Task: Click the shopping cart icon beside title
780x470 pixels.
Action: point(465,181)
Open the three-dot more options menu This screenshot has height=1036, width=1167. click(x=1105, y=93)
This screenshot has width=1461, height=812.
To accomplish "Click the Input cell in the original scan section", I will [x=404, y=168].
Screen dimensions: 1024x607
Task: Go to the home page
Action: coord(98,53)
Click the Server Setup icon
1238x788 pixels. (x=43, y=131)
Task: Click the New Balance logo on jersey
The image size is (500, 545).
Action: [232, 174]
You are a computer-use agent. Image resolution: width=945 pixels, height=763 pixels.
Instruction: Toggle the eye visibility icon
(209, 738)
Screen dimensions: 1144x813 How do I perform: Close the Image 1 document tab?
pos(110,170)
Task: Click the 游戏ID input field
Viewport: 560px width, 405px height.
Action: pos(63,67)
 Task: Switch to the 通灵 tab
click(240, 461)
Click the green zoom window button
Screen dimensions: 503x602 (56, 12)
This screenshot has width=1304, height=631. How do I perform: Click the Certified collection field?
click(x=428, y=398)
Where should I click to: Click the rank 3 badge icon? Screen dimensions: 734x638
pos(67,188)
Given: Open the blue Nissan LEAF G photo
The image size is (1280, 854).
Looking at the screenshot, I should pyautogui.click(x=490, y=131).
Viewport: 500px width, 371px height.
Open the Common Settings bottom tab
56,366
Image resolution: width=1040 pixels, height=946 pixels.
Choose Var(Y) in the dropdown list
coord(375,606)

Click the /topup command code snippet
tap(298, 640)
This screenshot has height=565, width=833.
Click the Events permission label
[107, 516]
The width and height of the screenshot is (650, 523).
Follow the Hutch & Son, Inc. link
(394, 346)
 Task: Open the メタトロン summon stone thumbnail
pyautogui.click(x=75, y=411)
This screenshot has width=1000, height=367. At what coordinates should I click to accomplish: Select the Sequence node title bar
+ + + +
**Task requirements:** Work out how many lines of the listing above include "resolution"; the reply is that number alone.

**Answer for the task:** 2